Why does it appear as if we can virtually ignore natural selection with G-sampling? We postulate that, even though the number of relevant structures remains extremely large, SSs that are good enough for function are nonetheless abundant, most likely because small differences between them do not matter that much. Instead, some broader coarse-grained structural features are likely to be sufficient for many functional roles. We suggest that natural selection works on this pre-sculpted variation mainly by further refining parts of the sequence. Some evidence for this picture can be gleaned by the fact that natural structures have slightly more bonds than G-sampled RNA structures do, suggesting selection for greater thermal stability [14].

Interestingly, the fact that many properties of ncRNA SSs so closely follow the G-sampled distribution is direct evidence against claims that the hyper-astronomically large size of genotype space makes functional structures virtually impossible to find. Such assertions were perhaps most famously made by Salisbury [4] over 45 years ago. Despite an illuminating response by Maynard Smith [5], and much experimental evidence to the contrary, such ‘arguments from large numbers’ remain a popular trope in anti-evolutionary polemics today.

The ease with which we can calculate distributions of RNA properties suggests an analogy to the concept of ergodicity in statistical physics, which means that ensemble averages are equivalent to time-averages. When ergodicity (approximately) holds, then it is often true in practice that sampling (via computer simulation for example) a relatively small number of ‘typical’ states (small compared with the total number of possible microstates) is sufficient to accurately calculate ensemble averages of key properties. Something akin to ergodicity may be operating in our case, because statistical averaging via G-sampling is close to the snapshot of many trajectories over time that we observe in the database, the latter being analogous to a time-average. On the other hand, evolution is not an equilibrium process. Indeed, the exponential bias in the GP map suggests that evolutionary waiting times for more rare phenotypes to appear also grows exponentially [20]. Thus, the number of novel phenotypic possibilities will continue to (slowly) increase with time. With large waiting times, contingency is more likely to play an important role. So if a certain evolutionary change is predicated on one of these rare phenotype fixing, then the process of waiting for these innovations may be non-ergodic.

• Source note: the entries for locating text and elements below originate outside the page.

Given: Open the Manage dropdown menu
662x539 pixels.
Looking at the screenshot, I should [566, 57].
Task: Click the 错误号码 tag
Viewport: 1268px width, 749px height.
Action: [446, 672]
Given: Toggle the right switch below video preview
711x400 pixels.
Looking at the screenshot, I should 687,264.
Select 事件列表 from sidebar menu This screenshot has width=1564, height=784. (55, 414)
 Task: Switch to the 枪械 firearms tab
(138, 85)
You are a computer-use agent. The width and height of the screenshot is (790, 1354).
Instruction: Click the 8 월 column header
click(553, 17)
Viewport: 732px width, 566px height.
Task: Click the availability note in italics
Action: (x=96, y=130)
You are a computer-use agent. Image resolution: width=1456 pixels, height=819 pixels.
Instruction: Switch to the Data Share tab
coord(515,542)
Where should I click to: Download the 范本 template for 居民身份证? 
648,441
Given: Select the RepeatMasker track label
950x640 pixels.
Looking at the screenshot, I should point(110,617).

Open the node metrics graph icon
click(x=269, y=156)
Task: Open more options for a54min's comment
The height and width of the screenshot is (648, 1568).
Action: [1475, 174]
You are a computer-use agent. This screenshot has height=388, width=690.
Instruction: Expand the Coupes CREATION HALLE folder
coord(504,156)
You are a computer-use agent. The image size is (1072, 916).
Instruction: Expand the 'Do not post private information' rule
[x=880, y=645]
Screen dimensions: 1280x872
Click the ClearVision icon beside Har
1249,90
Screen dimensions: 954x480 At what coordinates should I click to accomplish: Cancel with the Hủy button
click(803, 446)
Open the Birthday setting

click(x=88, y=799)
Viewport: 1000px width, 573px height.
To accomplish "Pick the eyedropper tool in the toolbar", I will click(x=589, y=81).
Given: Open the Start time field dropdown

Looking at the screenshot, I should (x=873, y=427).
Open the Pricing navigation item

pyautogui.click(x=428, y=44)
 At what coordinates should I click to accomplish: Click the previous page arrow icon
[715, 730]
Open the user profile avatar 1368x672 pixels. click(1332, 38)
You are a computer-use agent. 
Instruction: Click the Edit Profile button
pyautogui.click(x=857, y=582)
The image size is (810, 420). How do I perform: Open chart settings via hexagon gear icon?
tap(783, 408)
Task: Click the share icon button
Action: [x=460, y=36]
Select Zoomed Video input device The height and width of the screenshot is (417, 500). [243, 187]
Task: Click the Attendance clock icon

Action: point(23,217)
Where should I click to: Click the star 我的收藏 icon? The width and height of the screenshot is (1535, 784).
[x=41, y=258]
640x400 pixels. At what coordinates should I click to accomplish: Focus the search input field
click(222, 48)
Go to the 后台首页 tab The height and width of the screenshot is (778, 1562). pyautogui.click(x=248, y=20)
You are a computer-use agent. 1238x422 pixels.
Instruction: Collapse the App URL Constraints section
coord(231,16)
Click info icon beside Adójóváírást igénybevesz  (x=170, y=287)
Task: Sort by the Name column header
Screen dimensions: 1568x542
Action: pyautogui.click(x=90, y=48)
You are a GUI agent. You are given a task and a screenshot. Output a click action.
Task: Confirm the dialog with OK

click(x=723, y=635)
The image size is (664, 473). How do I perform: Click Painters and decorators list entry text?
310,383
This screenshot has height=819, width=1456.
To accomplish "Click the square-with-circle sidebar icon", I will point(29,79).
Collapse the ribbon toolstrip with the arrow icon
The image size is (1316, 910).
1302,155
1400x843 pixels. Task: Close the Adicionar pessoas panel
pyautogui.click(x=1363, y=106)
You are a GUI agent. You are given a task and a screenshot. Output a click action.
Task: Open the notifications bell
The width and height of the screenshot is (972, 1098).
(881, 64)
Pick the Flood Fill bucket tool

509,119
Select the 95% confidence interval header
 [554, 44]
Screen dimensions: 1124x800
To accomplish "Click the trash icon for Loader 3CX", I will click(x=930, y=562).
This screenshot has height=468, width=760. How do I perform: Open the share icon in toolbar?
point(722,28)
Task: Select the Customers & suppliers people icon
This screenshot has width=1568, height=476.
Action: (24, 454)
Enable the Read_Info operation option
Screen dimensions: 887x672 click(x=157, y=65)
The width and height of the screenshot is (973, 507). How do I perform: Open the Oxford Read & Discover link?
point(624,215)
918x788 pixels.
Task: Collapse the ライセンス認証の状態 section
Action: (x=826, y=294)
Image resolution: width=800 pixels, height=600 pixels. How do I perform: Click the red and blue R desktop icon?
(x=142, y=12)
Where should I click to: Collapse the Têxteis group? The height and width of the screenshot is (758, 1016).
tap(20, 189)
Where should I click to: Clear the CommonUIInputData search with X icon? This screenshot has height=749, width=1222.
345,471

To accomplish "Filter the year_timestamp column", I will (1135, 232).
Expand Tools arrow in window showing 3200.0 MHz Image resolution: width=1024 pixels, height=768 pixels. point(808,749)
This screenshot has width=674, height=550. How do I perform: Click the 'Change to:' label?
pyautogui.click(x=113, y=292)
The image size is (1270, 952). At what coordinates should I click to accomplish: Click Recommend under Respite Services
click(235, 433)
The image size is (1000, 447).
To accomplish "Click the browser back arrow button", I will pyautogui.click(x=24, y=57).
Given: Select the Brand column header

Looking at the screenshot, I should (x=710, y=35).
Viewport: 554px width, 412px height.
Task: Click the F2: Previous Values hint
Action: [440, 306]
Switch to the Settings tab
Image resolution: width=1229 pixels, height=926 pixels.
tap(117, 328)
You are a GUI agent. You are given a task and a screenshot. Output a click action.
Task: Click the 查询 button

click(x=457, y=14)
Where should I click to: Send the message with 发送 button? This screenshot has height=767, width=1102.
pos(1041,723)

The suggestion that biases in development or other internal processes could strongly affect evolutionary outcomes has traditionally been highly contentious (see [32,33] for an overview). For example, in a recent exchange, entitled: ‘Does evolutionary theory need a rethink?’, Laland *et al.* [34] argue in favour of the thesis by, among other things, advocating for the importance of developmental bias. In their rejoinder, Wray *et al.* [35] write: ‘Lack of evidence also makes it difficult to evaluate the role that developmental bias may have in the evolution (or lack of evolution) of adaptive traits’, and call for new evidence: ‘The best way to elevate the prominence of genuinely interesting phenomena such as … developmental bias … is to strengthen the evidence for their importance’. While the RNA system we study here is much simpler than a typical developmental system, that vice is also a virtue, because it allows us to make detailed calculations of the whole morphospace that can then be closely compared with natural data. Thus, RNA SS provides perhaps the clearest and most unambiguous evidence for the importance of bias in shaping evolutionary outcomes.

Bias in the GP map constrains outcomes and so naturally suggests one mechanism for homoplasy (where similar biological forms evolve independently) [36]. The causes of homoplasy are sometimes elaborated in the context of the difference between parallel evolution, where homoplasy is thought to occur because two organisms share a common genetic heritage, and convergence proper, where the same solution is found by different genetic means, and where the primary causal force is usually attributed to selection. While this binary distinction may be too simplistic (see [36–39] for some recent discussion), very roughly, parallel evolution is thought to be considerably weaker evidence than true convergent evolution is for the idea that re-running the tape of life would generate similar outcomes. Interestingly, the bias in the GP map discussed here does not fit into this twofold demarcation at all. Re-run the tape of life, and as long as RNA graces the replay, so will a very similar suite of molecular shapes. But the reason for this repetition is not a contingent common genetic history, nor the Allmacht of selection [40], but rather a different kind of ‘deep structure in biology’ [41].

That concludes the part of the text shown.